* [SOURCE EXCERPT]:
----------

Springfield put air-guitar heroes to shame on “I’ve done everything for you,” “Jessie’s Girl” and his new song with Grohl, “The Man That Never Was.” Fogerty knocked out a fierce “Born on the Bayou,” “Bad Moon Rising,” “Proud Mary” and “Fortunate Son” with Grohl. Nicks wooed with a new song written with Grohl, “You Can’t Fix This” – based on a poem she wrote after her godson’s overdose – and the Sundance-appropriate “snow covered hills” of “Landslide.” The supergroup grew out of Grohl’s Sound City documentary, which goes inside the fabled Van Nuys recording studio where Fleetwood Mac, Tom Petty and the Heartbreakers, Metallica and Nirvana recorded some of their most acclaimed albums.
“I consider this to be the most important thing I’ve ever done, artistically, of all the albums I’ve made, of all the bands I’ve had the pleasure of being in,” the first-time director said at the film’s premiere. “I really feel like the Sound City movie, its intention is to inspire the next generation of kids to fall in love with music as much as I did.”

----------

* [DATA LISTING]:

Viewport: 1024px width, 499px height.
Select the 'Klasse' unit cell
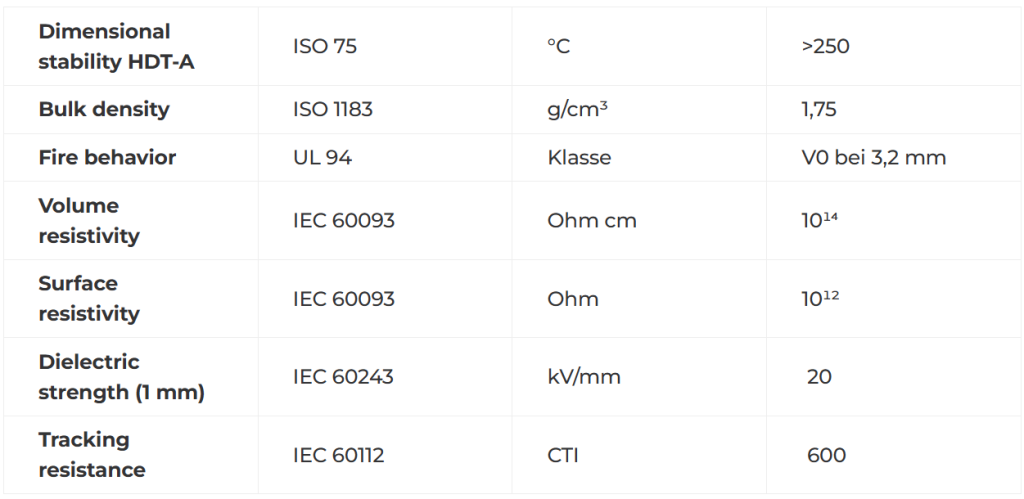point(579,157)
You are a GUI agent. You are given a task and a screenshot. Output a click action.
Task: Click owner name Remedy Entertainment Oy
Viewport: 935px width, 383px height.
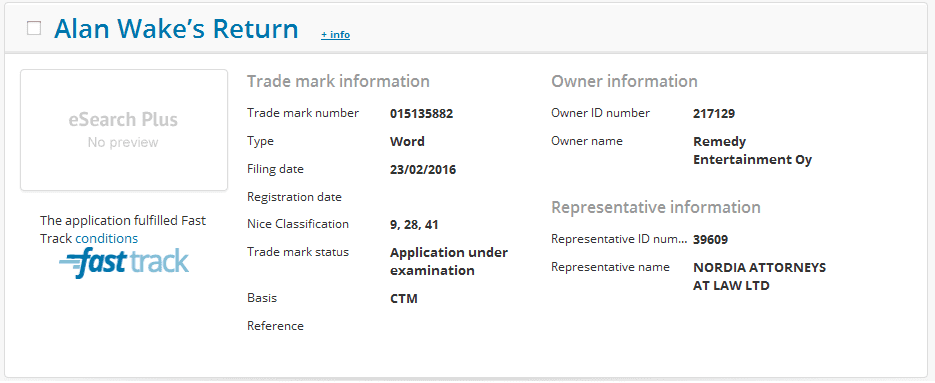[x=753, y=151]
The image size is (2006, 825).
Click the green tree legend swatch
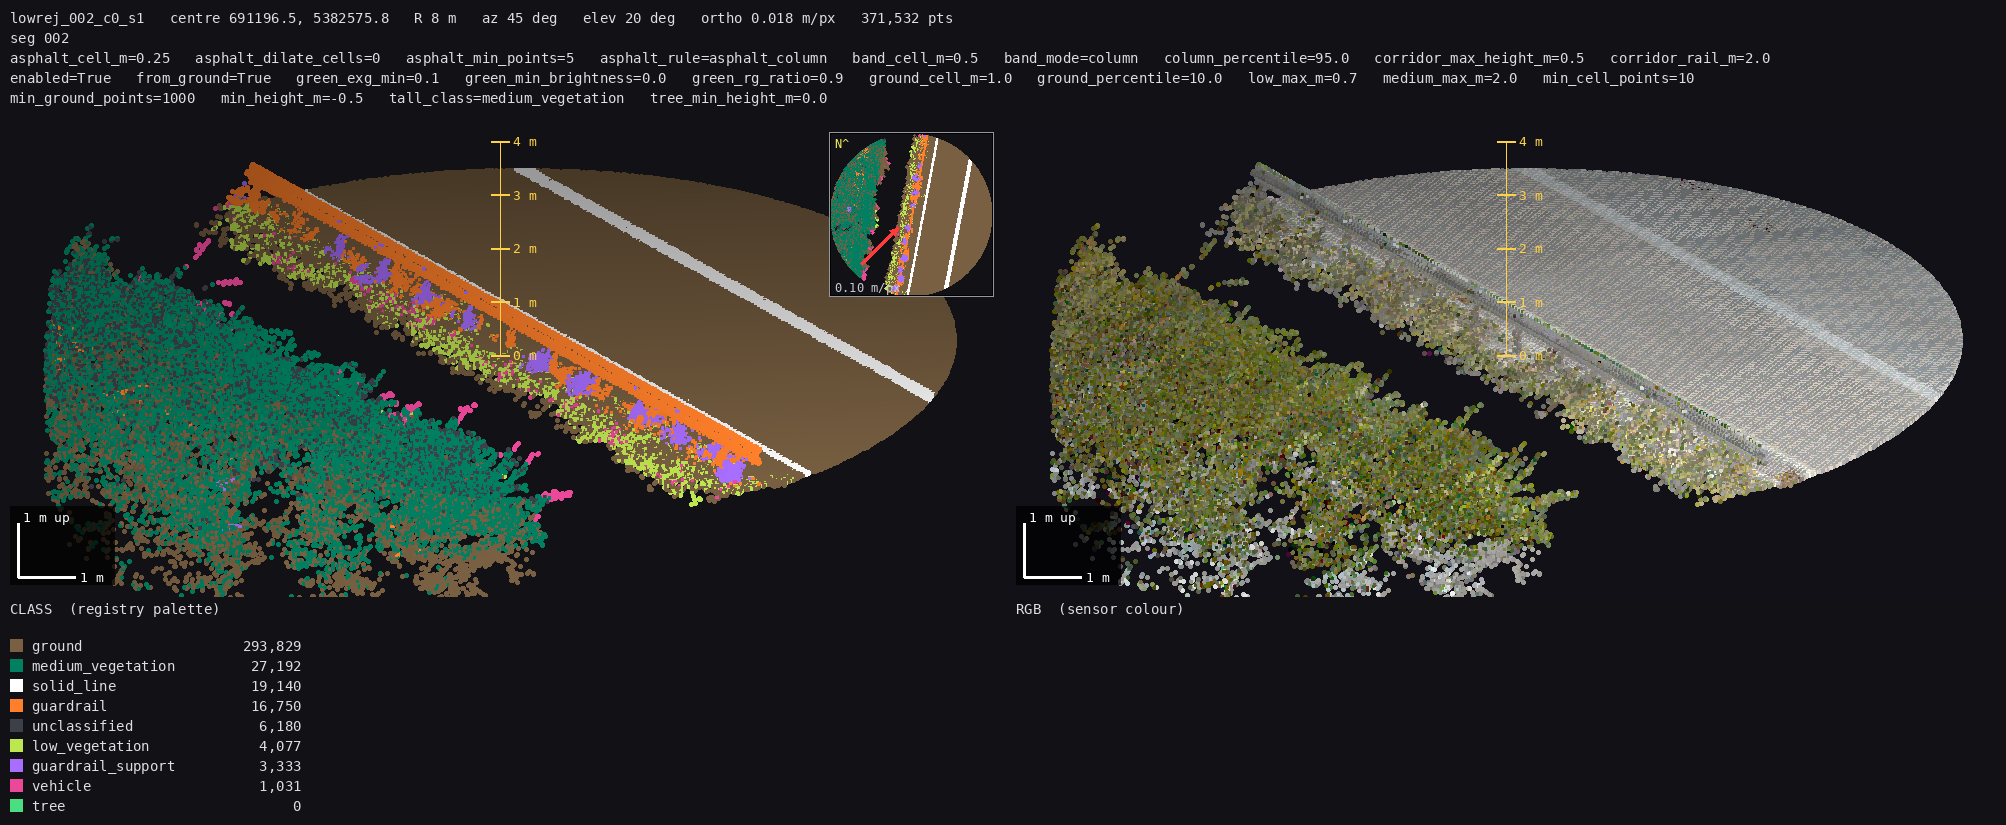pos(16,806)
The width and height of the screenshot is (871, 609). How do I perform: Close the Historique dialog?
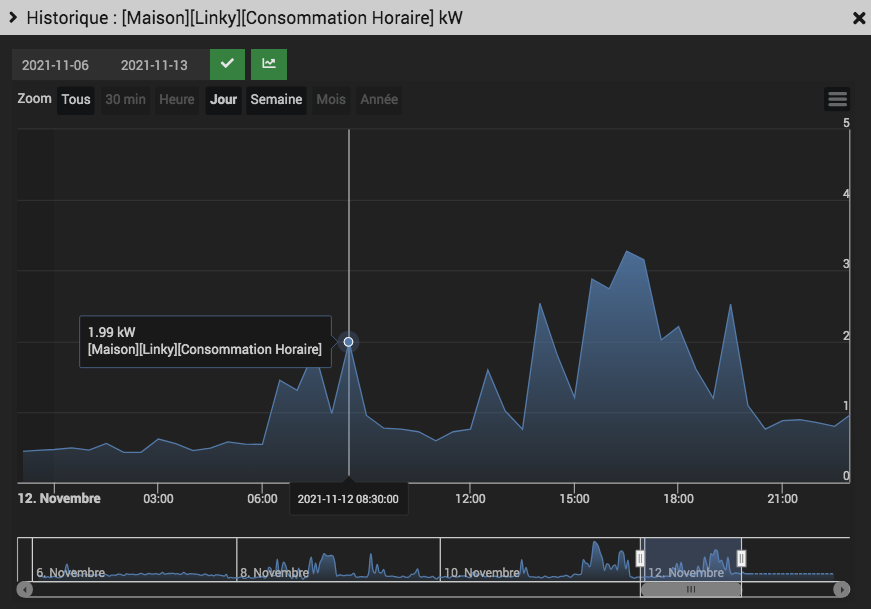pyautogui.click(x=859, y=18)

----------

* [CHALLENGES]:
• a. According to the Sound City concert report, what was the new song Nicks wrote with Grohl based on?
• b. Write out the passage of the Sound City concert report starting at "Springfield put air-guitar" and ending at "most acclaimed albums.".
• c. Extend the Sound City concert report, picking up after its final sentence.

* [RESPONSES]:
• a. It was based on a poem she wrote after her godson's overdose.

• b.
Springfield put air-guitar heroes to shame on “I’ve done everything for you,” “Jessie’s Girl” and his new song with Grohl, “The Man That Never Was.” Fogerty knocked out a fierce “Born on the Bayou,” “Bad Moon Rising,” “Proud Mary” and “Fortunate Son” with Grohl. Nicks wooed with a new song written with Grohl, “You Can’t Fix This” – based on a poem she wrote after her godson’s overdose – and the Sundance-appropriate “snow covered hills” of “Landslide.” The supergroup grew out of Grohl’s Sound City documentary, which goes inside the fabled Van Nuys recording studio where Fleetwood Mac, Tom Petty and the Heartbreakers, Metallica and Nirvana recorded some of their most acclaimed albums.

• c.
Grohl set out to tell the story of the studio’s renowned Neve 8028 console, which grew into a larger conversation surrounding what made the now shuttered studio unique. He interviews the runners, engineers, receptionists, producers, and artists – everyone from Neil Young to Barry Manilow – on why the sound was different. But beyond the technical, the film explores the idiosyncratic vibe of a studio that was never particularly attractive or well-run.
“It was like a lucky hole in the universe for a lot of people,” Springfield told Rolling Stone. “I met my wife there. My career started there – a lot of people’s careers started there – in this ass-ugly industrial complex in Van Nuys.” ”It looked like a double-wide trailer,” Springfield remembers. “I mean, it had parkay on the floor, and the bathrooms looked like they’d never been cleaned. And people couldn’t cash a check until, you know, the next week.”
This vintage patina – they spliced tape – is clearly part of the studio’s appeal, especially in an era of Pro-Tools and accessibility to quick and easy recording technology. ”When you start talking about leveling the playing field, and how digital technology has made everyone a photographer, or a movie editor, or a musician, it’s kind of the same – I mean, I made a movie. It’s shocking really,” Grohl said, laughing. As to whether he’d direct another film, Grohl was non-committal but noted, “I started the Foo Fighters as a hobby, and that was 20 years ago.”